El buque holandés MV Hondius, que navegaba entre Argentina y Cabo Verde, ha arribado al puerto de Róterdam después de que se detectara un brote de hantavirus a bordo. Este incidente ha forzado a sus cerca de 150 ocupantes, provenientes de 23 naciones distintas, a iniciar un periodo de cuarentena en tierra.
A su llegada, la mayoría de los pasajeros fue trasladada a módulos prefabricados instalados en el muelle, mientras que un grupo selecto de ellos permanecerá a bordo del navío. La zona de atraque fue acordonada y se implementaron áreas específicas de operación para los servicios de emergencia, distinguiendo entre zonas “limpias” y “sucias” para el manejo de residuos y pruebas médicas.
La Organización Mundial de la Salud (OMS) fue alertada sobre la situación a principios de mayo, tras una serie de enfermedades respiratorias graves reportadas. Las autoridades sanitarias neerlandesas han confirmado que los 27 ocupantes finales del barco, incluyendo tripulantes y personal médico, permanecerán en cuarentena mientras se ejecuta una desinfección exhaustiva.
Este proceso de desinfección integral está programado para comenzar el 19 de mayo y se extenderá hasta el día 22, según informó Yvonne van Duijnhoven, directora del servicio de salud pública de Róterdam-Rijnmond.
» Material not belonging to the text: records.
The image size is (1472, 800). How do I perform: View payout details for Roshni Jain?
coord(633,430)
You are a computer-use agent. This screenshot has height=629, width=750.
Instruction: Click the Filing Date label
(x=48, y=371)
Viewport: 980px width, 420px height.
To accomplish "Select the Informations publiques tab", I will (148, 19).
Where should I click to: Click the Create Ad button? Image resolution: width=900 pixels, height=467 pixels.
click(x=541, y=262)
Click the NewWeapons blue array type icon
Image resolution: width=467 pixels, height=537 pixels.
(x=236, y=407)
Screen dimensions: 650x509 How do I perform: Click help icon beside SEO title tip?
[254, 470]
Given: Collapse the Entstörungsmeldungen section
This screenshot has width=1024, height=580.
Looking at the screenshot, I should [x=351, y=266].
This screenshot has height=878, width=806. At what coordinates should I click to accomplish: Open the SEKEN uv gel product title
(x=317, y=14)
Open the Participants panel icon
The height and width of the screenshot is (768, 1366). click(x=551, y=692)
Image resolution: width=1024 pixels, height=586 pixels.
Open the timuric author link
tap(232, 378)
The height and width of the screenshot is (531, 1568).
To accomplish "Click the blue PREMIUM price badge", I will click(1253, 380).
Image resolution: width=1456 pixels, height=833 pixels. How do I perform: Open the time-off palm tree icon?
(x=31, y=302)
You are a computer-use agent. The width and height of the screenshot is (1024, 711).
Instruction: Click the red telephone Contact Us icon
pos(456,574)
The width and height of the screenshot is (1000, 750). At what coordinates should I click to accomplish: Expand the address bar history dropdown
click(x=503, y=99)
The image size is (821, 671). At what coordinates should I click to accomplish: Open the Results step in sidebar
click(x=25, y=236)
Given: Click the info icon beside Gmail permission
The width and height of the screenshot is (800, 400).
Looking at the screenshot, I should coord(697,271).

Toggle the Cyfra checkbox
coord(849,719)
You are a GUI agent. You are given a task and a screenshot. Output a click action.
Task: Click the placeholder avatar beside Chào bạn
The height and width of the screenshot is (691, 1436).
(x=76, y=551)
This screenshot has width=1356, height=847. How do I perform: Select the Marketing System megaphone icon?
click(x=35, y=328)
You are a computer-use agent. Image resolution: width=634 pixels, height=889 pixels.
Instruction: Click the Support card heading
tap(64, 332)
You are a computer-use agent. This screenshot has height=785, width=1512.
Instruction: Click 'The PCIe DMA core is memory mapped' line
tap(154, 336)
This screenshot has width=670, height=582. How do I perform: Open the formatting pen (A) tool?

Una empresa especializada, EWS Group, será la encargada de llevar a cabo esta tarea crítica.
Parte de la tripulación permanecerá en el MV Hondius hasta la finalización de la limpieza. Posteriormente, desembarcarán los pasajeros restantes, se incorporará una nueva tripulación y se procederá a desinfectar las últimas secciones del barco para garantizar su total seguridad.
A pesar de la gravedad del brote, las autoridades sanitarias han enfatizado que el riesgo de contagio para la población general es bajo. Han descartado la posibilidad de un escenario comparable al de la pandemia de Covid-19, buscando tranquilizar a la comunidad local e internacional.